Your response must be an exact transcription of the lines from the one containing "Viewport: 674px width, 379px height." through the final line of the data.
____ Given records
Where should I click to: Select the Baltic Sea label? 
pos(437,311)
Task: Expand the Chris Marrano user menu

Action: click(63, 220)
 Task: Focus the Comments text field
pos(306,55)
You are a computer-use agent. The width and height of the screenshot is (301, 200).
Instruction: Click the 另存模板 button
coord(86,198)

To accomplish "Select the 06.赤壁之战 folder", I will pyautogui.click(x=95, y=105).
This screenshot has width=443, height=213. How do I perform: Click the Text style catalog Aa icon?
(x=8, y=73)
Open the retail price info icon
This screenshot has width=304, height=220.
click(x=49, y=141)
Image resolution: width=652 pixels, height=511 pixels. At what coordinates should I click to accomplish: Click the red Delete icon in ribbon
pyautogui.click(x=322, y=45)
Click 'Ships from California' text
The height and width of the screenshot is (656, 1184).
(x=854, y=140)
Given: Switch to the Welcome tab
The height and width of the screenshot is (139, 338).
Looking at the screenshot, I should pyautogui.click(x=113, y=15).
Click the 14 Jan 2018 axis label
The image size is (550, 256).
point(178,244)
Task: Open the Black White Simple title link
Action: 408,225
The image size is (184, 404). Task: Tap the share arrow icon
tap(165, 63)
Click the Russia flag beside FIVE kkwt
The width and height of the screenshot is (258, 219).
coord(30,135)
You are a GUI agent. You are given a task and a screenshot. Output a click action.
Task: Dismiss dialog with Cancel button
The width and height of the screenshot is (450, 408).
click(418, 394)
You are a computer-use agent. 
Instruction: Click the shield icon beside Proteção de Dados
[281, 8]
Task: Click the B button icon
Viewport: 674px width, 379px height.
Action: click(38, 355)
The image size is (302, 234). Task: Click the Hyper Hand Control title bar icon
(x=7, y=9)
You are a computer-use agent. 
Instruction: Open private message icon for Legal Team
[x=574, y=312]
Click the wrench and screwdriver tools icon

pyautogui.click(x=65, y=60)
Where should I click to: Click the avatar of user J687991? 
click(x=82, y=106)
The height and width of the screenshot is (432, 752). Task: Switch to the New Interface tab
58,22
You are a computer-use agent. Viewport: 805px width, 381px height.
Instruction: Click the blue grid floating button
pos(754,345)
________
## Answer to this task
Viewport: 674px width, 379px height.
Action: click(38, 355)
The image size is (302, 234). Task: Click the Hyper Hand Control title bar icon
(x=7, y=9)
You are a computer-use agent. 
Instruction: Open private message icon for Legal Team
[x=574, y=312]
Click the wrench and screwdriver tools icon

pyautogui.click(x=65, y=60)
Where should I click to: Click the avatar of user J687991? 
click(x=82, y=106)
The height and width of the screenshot is (432, 752). Task: Switch to the New Interface tab
58,22
You are a computer-use agent. Viewport: 805px width, 381px height.
Instruction: Click the blue grid floating button
pos(754,345)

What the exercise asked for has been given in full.